End of chapter exercises part 2

Gravitation

Textbook Exercise 2.11

An object attracts another with a gravitational force F. If the distance between the centres of the two objects is now decreased to a third ($\frac{\text{1}}{\text{3}}$) of the original distance, the force of attraction that the one object would exert on the other would become...

$\frac{\text{1}}{\text{9}}F$
$\frac{\text{1}}{\text{3}}F$
$\text{3}F$
$\text{9}F$

[SC 2003/11]

$9F$

An object is dropped from a height of $\text{1}$ $\text{km}$ above the Earth. If air resistance is ignored, the acceleration of the object is dependent on the...

mass of the object
radius of the earth
mass of the earth
weight of the object

[SC 2003/11]

weight of the object

A man has a mass of $\text{70}$ $\text{kg}$ on Earth. He is walking on a new planet that has a mass four times that of the Earth and the radius is the same as that of the Earth ( ${M}_{E}= \text{6} \times \text{10}^{\text{24}}\text{ kg}$, ${r}_{E}=\text{6} \times \text{10}^{\text{6}}\text{ m}$ )

Calculate the force between the man and the Earth.

\begin{align*} F_{E} & = \frac{Gm_{1}m_{2}}{d^{2}} \\ & = \frac{(\text{6,67} \times \text{10}^{-\text{11}})(\text{70})(\text{6} \times \text{10}^{\text{24}})}{(\text{6} \times \text{10}^{\text{6}})^{2}} \\ & = \text{778,2}\text{ N} \end{align*}

What is the man's weight on the new planet?

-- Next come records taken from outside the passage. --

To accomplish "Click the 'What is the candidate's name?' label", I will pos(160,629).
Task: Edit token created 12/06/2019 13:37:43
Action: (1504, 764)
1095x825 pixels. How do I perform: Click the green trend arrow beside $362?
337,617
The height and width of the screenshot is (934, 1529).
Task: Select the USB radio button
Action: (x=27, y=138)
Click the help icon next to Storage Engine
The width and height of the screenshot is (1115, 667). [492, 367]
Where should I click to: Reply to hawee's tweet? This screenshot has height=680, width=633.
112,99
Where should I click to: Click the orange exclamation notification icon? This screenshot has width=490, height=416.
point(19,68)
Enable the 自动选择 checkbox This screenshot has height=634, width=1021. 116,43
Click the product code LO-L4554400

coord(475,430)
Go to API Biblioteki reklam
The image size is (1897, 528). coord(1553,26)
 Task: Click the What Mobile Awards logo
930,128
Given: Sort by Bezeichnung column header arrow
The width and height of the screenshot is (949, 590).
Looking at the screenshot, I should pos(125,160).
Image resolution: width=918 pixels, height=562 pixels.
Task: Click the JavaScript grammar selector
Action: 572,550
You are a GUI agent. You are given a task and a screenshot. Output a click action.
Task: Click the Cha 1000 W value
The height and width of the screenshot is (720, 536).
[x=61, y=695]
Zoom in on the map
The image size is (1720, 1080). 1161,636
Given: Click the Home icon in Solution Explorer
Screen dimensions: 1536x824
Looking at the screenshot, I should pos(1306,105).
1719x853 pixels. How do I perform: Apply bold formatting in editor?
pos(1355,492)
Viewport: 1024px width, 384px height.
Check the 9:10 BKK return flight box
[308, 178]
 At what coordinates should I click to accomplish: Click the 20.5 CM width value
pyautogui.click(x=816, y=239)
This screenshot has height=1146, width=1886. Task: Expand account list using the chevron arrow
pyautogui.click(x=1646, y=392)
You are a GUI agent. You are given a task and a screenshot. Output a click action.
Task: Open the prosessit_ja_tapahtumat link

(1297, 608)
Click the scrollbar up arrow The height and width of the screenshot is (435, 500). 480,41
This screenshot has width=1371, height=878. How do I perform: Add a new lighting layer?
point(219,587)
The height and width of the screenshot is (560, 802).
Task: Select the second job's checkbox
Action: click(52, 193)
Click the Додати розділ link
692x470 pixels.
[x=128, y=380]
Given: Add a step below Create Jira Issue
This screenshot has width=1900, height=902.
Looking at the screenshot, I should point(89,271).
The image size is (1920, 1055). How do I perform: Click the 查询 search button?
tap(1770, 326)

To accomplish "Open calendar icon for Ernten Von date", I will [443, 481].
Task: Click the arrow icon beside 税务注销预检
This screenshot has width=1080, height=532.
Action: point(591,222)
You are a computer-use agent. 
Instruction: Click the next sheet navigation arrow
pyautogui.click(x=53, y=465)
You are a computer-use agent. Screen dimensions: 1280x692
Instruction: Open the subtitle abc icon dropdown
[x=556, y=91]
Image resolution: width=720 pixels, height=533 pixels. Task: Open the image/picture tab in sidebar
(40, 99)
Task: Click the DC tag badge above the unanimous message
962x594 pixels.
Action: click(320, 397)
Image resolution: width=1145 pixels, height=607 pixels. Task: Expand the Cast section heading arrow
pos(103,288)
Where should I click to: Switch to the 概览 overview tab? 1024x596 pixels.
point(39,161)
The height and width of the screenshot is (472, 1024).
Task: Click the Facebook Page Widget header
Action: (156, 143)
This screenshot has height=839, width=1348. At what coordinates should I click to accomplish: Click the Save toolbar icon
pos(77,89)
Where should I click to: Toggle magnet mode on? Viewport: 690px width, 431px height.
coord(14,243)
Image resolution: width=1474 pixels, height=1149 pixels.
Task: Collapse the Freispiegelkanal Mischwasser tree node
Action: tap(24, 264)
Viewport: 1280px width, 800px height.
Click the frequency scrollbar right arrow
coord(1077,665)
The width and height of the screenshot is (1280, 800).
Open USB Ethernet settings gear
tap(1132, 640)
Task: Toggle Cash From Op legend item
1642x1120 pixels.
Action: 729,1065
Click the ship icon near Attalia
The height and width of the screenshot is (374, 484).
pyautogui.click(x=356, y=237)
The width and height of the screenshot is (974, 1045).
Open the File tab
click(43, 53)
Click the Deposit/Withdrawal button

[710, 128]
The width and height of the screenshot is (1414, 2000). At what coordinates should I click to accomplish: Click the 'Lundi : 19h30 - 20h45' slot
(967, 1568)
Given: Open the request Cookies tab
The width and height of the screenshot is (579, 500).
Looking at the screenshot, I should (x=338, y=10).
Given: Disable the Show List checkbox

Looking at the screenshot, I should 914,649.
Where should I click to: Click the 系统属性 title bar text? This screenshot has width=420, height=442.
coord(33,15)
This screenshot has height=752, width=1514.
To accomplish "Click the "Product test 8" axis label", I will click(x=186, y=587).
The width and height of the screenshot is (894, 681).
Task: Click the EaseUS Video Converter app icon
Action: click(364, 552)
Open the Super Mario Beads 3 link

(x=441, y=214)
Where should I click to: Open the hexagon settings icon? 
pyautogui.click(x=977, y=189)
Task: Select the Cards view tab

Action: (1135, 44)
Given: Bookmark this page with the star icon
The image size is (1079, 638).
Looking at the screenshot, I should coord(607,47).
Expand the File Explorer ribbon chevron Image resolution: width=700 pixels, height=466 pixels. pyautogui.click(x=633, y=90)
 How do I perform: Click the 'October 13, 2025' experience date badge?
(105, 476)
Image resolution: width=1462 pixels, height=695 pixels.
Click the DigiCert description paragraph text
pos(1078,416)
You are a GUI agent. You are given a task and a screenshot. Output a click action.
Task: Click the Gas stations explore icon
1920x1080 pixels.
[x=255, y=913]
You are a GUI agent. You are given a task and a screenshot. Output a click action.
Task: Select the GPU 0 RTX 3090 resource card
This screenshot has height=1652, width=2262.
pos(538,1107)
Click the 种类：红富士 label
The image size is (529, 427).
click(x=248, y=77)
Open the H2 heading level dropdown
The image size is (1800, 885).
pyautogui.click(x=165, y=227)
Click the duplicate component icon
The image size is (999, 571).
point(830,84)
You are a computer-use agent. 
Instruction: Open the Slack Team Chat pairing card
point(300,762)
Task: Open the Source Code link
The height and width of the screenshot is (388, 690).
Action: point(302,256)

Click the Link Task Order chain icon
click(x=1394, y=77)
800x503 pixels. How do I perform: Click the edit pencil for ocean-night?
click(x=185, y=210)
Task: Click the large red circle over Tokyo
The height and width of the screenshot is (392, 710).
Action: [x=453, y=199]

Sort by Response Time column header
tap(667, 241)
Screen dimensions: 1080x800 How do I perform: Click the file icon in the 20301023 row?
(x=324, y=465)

The mass of the new planet is four times the mass of the Earth so we get:

\begin{align*} F_{\text{planet}} & = \frac{Gm_{1}4m_{2}}{d^{2}} \\ & = 4F_{E} \\ & = (\text{778,2})(\text{4}) \\ & = \text{3 112,8}\text{ N} \end{align*}

Would his weight be bigger or smaller on the new planet? Explain how you arrived at your answer.

His weight is bigger on the new planet. The new planet has the same radius as the Earth, but a larger mass. Since the mass of the planet is proportional to the force of gravity (or the weight) the man's weight must be larger.

Calculate the distance between two objects, $\text{5 000}$ $\text{kg}$ and $\text{6} \times \text{10}^{\text{12}}$ $\text{kg}$ respectively, if the magnitude of the force between them is $\text{3} \times \text{10}^{\text{8}}$ $\text{N}$

\begin{align*} F & = \frac{Gm_{1}m_{2}}{d^{2}} \\ \text{3} \times \text{10}^{\text{8}} & = \frac{(\text{6,67} \times \text{10}^{-\text{11}})(\text{5 000})(\text{6} \times \text{10}^{\text{12}})}{d^{2}} \\ \text{3} \times \text{10}^{\text{8}}d^{2} & = \text{2,001} \times \text{10}^{\text{6}} \\ d^{2} & = \text{6,67} \times \text{10}^{-\text{3}} \\ & = \text{8,2} \times \text{10}^{-\text{2}}\text{ m} \end{align*}

The magnitude of the gravitational force which the astronaut experiences in the satellite.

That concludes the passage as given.